→ The task
Return exactly the lines from the start of the records below through the line containing "Task: Open the sidebar shopping tag icon", both ends included, and leave out the pictures.

→ Records for the task
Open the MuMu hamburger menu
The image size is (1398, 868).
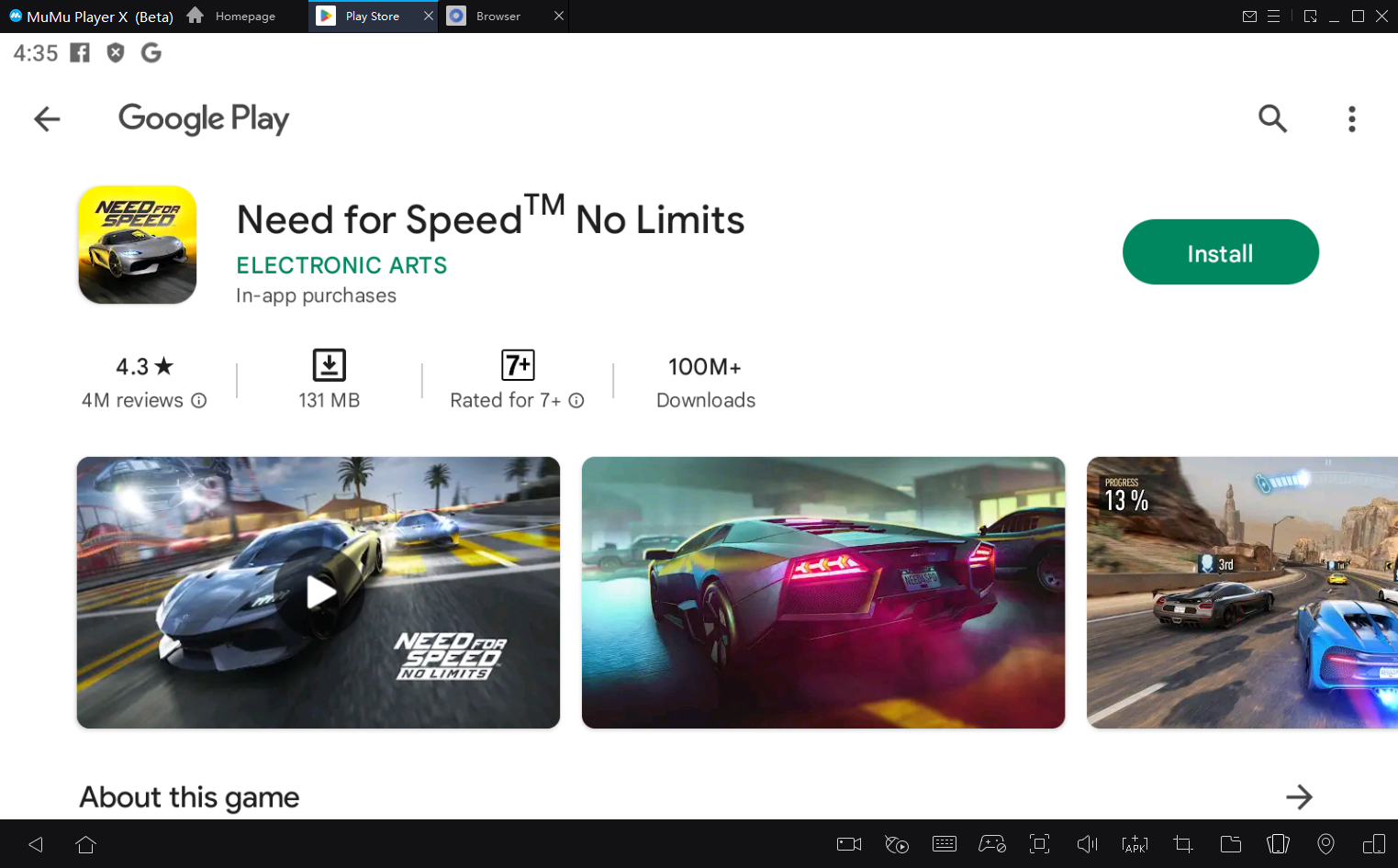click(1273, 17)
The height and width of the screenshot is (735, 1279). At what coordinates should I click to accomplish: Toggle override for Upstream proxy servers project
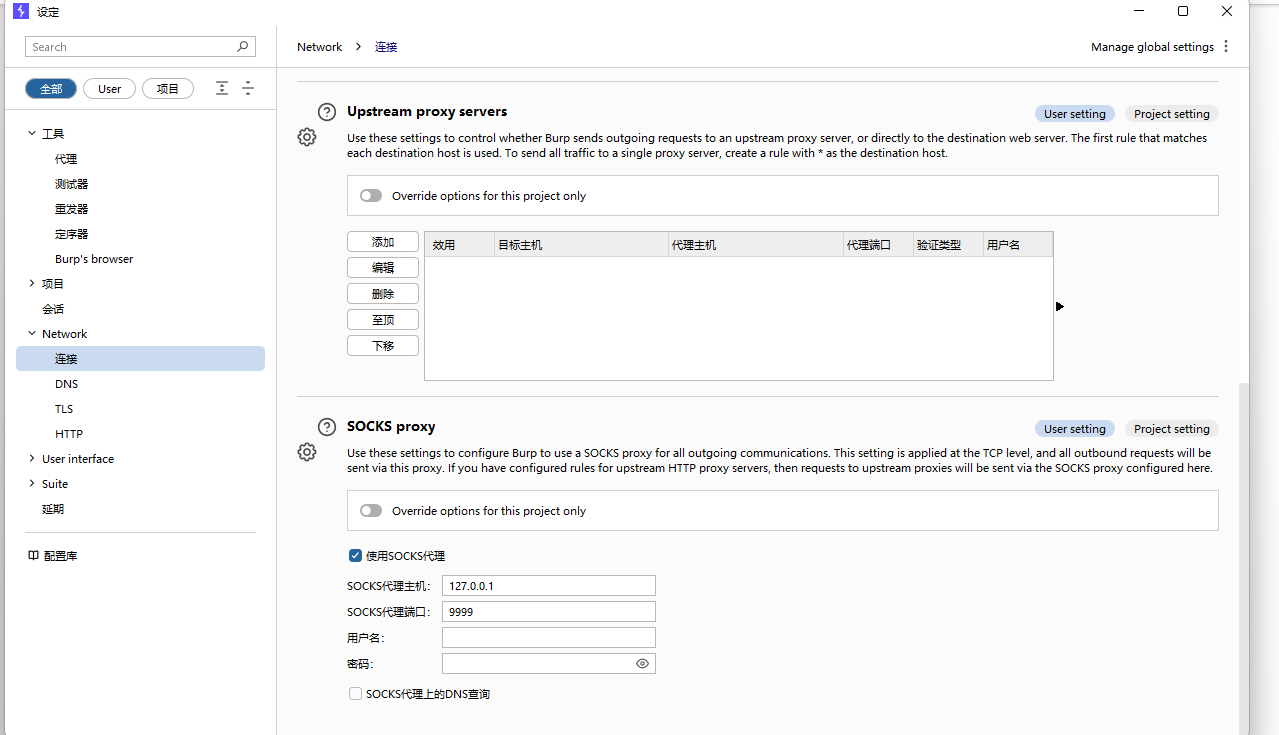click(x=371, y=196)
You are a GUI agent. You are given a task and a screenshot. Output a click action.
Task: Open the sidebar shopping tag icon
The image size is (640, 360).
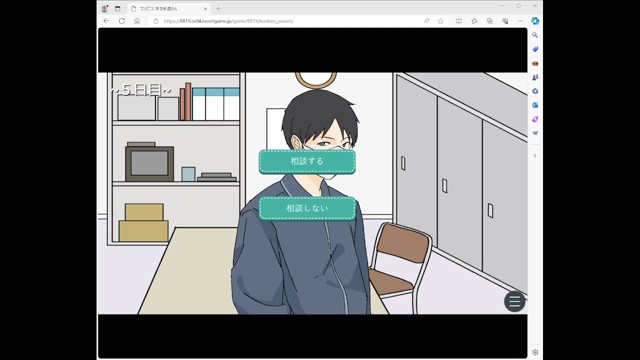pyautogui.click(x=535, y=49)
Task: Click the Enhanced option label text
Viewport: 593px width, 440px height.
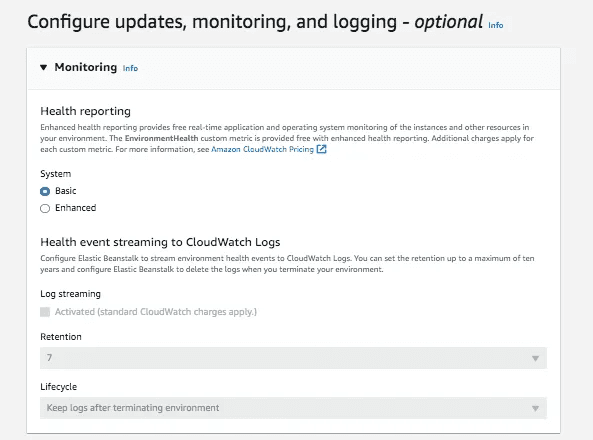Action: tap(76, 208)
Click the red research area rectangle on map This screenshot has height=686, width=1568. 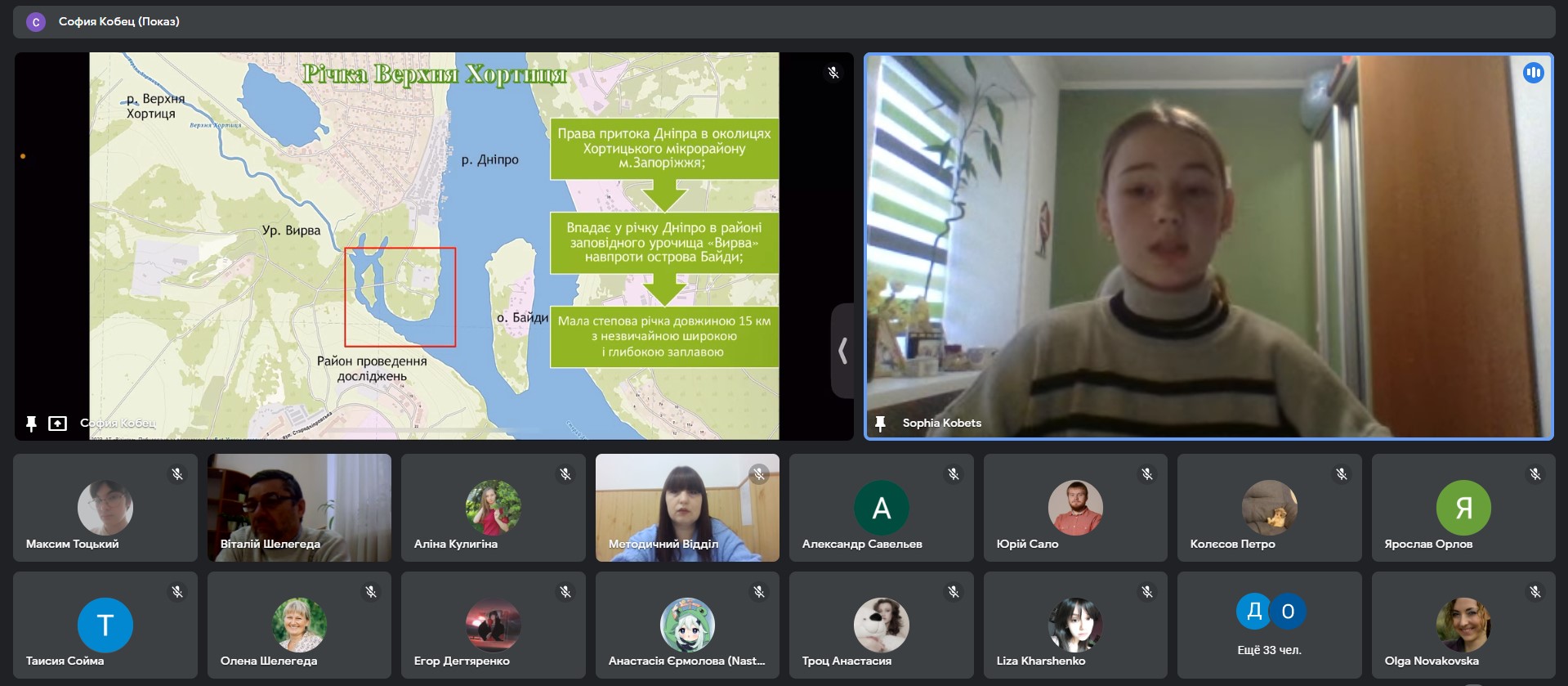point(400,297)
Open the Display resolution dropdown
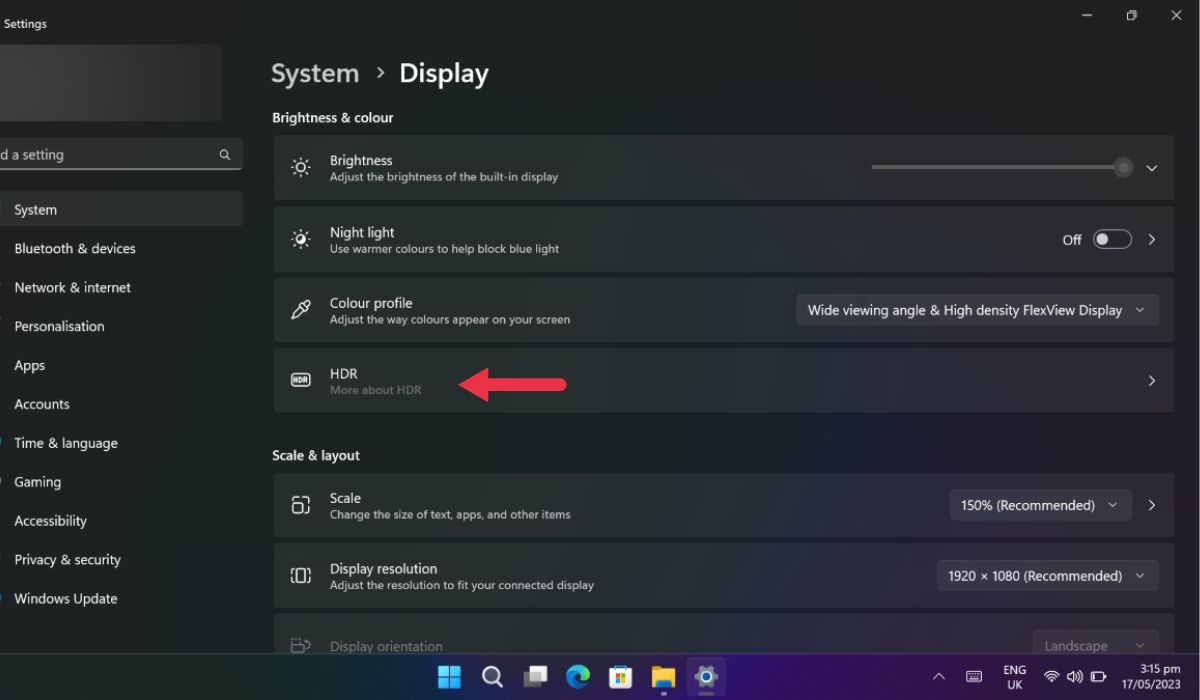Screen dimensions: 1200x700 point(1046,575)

→ Reply to the task
Open the MuMu hamburger menu
The image size is (1398, 868).
click(1273, 17)
The height and width of the screenshot is (735, 1279). At what coordinates should I click to accomplish: Toggle override for Upstream proxy servers project
click(x=371, y=196)
You are a GUI agent. You are given a task and a screenshot. Output a click action.
Task: Open the sidebar shopping tag icon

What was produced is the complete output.